Souse Hole Rapid, on the Racecourse run, Rio Grande near Taos, NM
How high will the river get this season? We’re all wondering, but are encouraged by the continued snowy weather in the mountains of Colorado. It’s sure to exceed 4000 cfs, but how much higher than that is anyone’s guess. Stay tuned!
The video found below was taken on New Wave Rafting’s first Taos Box whitewater adventure of the 2017 season.
The Taos Box (short for “box canyon”) is the premier run on the Rio Grande – 16 miles in a vertically-walled wilderness gorge, with challenging rapids (Class 4+) guaranteed to get you wet. It is in the top rank of one-day wilderness whitewater trips in the country, and is included in the Rio Grande del Norte National Monument, New Mexico. And, by the way, we haven’t seen high water on the Box for quite some time, and believe that this will be the year when the run-off hits record or near record levels. How much water is that? In rafting parlance, that’s about 8000 cubic feet a second (cfs). Imagine the amount of water contained in 8000 boxes that are twelve inches on a side, going by in a second’s time. Or, 8 times the amount of water seen in the video below!! And the next question is, of course, when will that run-off start in earnest? Generally, the run-off peaks in the first week of June, but we’re betting that the river will stay very high throughout the month. In preparation for that, we’re getting our BIG boats out – our 16 footers – that can handle the very big waves we expect to see, such as in the photo below:
Powerline Falls in the Taos Box in high water
Don’t fail to watch this video of opening day on the Box. You’re just gonna love these guys. They are SO into it. Of course, that’s typical of our customers, who just cannot get enough. Are you that kind of person? Then what are you waiting for?

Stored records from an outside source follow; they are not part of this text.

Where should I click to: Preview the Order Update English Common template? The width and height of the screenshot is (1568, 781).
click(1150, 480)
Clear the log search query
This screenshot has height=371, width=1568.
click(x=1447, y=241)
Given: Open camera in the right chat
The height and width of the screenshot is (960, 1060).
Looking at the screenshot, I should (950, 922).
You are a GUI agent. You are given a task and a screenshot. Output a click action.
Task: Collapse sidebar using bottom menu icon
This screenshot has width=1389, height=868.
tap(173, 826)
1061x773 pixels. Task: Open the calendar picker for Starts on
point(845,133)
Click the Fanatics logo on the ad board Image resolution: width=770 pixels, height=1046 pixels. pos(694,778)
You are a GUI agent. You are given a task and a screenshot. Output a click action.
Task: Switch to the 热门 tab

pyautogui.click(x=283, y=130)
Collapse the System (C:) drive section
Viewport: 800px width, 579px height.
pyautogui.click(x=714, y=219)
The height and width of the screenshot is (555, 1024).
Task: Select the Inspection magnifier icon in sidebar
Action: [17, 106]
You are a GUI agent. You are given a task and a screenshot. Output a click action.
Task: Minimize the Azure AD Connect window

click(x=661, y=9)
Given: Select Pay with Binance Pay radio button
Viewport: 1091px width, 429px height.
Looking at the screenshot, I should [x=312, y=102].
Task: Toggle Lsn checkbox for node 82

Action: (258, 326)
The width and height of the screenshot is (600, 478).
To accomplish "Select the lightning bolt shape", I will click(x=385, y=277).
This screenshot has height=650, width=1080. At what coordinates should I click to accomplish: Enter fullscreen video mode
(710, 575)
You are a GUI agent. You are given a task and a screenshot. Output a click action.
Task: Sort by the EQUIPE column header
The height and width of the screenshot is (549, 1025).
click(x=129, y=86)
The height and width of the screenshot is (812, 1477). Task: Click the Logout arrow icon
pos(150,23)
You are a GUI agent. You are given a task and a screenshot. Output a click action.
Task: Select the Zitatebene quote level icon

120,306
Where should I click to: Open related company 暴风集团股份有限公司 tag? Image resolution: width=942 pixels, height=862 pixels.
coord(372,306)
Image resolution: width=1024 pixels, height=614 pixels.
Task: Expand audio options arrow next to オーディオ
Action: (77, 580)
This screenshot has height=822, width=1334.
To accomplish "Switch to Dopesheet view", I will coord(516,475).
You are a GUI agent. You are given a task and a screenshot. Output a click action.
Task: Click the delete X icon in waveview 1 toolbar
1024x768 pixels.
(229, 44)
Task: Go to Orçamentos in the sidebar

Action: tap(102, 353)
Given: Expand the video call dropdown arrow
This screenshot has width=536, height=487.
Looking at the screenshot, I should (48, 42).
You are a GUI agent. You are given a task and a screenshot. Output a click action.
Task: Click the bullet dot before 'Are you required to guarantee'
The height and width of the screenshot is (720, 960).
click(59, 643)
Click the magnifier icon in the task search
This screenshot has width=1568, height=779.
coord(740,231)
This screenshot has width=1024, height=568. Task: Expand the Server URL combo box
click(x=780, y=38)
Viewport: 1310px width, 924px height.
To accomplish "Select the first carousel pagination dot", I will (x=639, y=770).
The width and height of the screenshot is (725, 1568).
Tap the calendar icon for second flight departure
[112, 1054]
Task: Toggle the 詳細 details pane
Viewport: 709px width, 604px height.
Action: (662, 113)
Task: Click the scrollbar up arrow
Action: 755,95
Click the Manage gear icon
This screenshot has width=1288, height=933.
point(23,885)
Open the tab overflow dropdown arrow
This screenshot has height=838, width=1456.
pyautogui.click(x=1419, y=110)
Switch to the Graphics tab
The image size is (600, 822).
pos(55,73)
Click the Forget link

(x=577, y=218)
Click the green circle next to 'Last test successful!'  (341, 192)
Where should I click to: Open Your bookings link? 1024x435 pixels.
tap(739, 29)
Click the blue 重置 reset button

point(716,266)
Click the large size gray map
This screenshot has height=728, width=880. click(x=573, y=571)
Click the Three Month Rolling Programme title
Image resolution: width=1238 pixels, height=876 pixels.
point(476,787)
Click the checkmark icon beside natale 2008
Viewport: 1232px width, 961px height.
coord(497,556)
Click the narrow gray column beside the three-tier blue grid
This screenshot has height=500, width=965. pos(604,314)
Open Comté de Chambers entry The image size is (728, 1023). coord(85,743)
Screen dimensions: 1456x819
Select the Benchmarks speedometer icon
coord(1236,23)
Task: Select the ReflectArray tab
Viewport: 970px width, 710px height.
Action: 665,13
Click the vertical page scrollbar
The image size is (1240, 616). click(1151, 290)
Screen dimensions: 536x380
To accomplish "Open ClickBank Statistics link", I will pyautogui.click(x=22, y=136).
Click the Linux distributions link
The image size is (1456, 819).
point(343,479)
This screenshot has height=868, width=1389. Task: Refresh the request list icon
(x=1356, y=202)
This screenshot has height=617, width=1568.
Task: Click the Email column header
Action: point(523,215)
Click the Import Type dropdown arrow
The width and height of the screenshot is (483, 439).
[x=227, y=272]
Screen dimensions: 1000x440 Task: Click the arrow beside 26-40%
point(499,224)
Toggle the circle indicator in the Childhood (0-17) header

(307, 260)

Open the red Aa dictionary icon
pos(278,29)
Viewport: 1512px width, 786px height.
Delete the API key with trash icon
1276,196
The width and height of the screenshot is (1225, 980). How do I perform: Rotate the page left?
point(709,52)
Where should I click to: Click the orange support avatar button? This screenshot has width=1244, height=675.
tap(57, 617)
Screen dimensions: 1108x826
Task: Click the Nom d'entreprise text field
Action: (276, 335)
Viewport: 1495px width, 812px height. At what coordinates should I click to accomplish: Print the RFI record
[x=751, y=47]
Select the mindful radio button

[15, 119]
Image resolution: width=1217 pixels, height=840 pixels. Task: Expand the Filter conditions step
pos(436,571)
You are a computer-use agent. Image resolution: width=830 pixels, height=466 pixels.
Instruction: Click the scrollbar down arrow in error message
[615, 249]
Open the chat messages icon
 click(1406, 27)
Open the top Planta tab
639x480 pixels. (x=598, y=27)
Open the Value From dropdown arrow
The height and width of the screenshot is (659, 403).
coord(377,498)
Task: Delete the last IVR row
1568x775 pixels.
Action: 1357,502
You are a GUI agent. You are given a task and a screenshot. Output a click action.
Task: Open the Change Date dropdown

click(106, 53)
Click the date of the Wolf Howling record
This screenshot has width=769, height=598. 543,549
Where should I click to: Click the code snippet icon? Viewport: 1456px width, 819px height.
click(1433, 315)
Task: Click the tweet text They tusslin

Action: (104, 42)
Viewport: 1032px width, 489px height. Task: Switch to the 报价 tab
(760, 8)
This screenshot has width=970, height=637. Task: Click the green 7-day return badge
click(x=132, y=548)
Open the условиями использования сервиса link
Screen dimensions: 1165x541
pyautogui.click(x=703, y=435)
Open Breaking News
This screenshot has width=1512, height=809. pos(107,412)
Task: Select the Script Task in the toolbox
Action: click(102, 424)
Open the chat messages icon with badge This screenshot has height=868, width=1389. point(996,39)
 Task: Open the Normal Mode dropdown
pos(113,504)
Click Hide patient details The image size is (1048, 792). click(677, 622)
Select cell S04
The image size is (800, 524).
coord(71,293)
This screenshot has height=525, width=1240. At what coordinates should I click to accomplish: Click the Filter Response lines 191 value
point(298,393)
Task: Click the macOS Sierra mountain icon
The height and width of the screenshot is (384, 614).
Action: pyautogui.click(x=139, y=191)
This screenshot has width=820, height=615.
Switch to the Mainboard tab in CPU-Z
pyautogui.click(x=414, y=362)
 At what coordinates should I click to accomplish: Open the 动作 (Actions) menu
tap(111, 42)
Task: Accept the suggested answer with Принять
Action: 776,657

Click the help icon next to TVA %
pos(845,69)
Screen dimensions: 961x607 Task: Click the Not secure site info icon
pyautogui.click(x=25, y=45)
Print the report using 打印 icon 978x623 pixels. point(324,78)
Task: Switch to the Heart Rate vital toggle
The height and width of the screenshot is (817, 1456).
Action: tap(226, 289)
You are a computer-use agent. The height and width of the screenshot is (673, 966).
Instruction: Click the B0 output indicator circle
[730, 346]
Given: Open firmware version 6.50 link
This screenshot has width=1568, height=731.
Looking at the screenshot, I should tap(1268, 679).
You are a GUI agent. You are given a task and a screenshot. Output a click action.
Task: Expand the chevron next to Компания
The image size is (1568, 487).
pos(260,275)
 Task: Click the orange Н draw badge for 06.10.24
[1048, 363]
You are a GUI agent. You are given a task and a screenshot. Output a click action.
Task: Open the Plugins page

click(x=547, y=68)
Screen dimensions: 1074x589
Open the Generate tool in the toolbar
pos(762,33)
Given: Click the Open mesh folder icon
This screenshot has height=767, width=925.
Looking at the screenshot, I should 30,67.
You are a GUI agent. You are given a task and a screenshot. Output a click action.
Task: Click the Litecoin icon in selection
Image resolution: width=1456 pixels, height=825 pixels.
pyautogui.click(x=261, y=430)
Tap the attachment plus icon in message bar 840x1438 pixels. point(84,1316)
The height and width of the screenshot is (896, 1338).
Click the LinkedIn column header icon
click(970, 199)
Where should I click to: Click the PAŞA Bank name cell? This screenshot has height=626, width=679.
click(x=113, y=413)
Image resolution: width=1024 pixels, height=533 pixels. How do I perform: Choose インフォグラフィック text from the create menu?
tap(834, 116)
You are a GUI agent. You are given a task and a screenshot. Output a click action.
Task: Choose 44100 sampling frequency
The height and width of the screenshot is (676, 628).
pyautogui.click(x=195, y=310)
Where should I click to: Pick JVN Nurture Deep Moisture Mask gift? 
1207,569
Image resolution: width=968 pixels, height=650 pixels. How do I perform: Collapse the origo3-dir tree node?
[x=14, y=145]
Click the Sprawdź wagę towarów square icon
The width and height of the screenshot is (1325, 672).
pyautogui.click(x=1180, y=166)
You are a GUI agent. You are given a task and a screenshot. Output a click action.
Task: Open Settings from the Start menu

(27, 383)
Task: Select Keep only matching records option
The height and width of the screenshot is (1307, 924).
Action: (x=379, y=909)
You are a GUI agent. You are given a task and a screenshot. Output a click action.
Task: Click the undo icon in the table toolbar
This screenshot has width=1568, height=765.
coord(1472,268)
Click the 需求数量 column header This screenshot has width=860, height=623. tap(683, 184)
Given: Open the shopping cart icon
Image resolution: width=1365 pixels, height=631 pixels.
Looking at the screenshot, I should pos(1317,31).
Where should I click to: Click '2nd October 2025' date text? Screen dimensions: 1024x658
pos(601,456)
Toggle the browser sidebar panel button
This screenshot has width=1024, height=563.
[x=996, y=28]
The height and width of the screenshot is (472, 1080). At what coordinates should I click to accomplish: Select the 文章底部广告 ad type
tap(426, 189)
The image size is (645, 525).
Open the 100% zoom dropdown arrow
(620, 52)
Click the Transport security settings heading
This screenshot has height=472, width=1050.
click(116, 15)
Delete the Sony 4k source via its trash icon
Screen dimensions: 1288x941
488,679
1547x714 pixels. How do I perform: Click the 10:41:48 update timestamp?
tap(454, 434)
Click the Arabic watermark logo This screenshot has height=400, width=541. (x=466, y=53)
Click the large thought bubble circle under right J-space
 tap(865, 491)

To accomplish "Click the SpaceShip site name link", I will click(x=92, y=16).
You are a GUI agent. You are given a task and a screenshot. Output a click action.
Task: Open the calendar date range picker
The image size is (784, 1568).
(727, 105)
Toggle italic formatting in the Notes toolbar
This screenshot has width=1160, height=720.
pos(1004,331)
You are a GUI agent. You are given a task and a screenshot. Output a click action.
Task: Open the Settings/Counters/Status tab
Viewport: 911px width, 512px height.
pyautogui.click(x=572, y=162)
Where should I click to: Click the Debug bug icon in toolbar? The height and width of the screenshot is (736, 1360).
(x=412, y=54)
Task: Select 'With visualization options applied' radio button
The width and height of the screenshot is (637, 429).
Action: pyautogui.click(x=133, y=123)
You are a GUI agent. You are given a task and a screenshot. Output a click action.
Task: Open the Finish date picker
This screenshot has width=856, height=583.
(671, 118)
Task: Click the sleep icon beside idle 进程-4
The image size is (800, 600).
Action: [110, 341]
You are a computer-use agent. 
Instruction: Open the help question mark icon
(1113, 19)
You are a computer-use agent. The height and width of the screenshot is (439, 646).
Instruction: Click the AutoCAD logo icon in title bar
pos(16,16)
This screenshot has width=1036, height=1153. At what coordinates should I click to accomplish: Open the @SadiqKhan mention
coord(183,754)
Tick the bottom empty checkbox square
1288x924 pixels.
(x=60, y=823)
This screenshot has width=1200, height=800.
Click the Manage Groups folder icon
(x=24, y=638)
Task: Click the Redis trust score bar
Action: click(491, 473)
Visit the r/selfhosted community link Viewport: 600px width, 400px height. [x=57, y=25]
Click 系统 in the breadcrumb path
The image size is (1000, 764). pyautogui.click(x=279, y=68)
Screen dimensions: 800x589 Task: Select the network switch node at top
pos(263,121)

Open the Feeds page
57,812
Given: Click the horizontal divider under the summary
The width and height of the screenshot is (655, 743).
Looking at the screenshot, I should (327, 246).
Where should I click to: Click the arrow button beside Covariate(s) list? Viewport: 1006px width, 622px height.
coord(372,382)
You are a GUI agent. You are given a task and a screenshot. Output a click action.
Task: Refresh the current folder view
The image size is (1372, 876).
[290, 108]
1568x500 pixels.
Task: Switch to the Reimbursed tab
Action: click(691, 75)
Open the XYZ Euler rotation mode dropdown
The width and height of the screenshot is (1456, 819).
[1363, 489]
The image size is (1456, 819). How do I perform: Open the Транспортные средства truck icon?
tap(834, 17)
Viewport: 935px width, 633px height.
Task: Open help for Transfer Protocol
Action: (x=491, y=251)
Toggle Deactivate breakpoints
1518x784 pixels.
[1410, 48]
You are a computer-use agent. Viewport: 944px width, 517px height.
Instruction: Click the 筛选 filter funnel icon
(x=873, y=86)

With the river running at 700 cfs, we had 11 guests do the PM Racecourse with us on April 11.
The Pittman party (Britt Runyon photo)
A Pittman (Britt Runyon photo)
As regards the coming run-off on the Rio Grande, the snowpack is now at 135% of average, with the peak flows projected to be between 4000 and 8000 cfs! This run-off situation is being compared to that of 1985, which was huge. The peak will probably occur in the first week of June, so you high water addicts should start booking those dates. They will go fast, once the word is out.
The Rio Chama will also have high water, with 135% of average snowpack.
Meanwhile, the Racecourse becomes Class 4 at the higher flows, and may be considered as hard or harder than the Taos Box at max flows. This will require that we raise the minimum age of children on that run, as the water rises. Please inquire!
Mile-long Rapid on the Racecourse section, at high water (Class 4)
New Wave Guides, May 2016. We’re proud of our guys, and here are five of them, after returning from a Racecourse trip a few days ago.
From left to right: Jarrod is from Texas, and works at the Taos Ski and Snowboard School in the winter; Joey is a graduate student at UNM in mathematics; Orlando is a jeweler, and works at the Taos Ski and Snowboard School in the winter; Joe works at the Taos Ski and Snowboard School in the winter and Mike is a former Army ranger and was once celebrated as Santa Fe’s Man of the Year, for disrupting an armed robbery.
With the exception of Joe, all of those seen here initially went through our Guide Training Program. Joe switched over to New Wave from another company. Mike has been with us for over 20 yrs.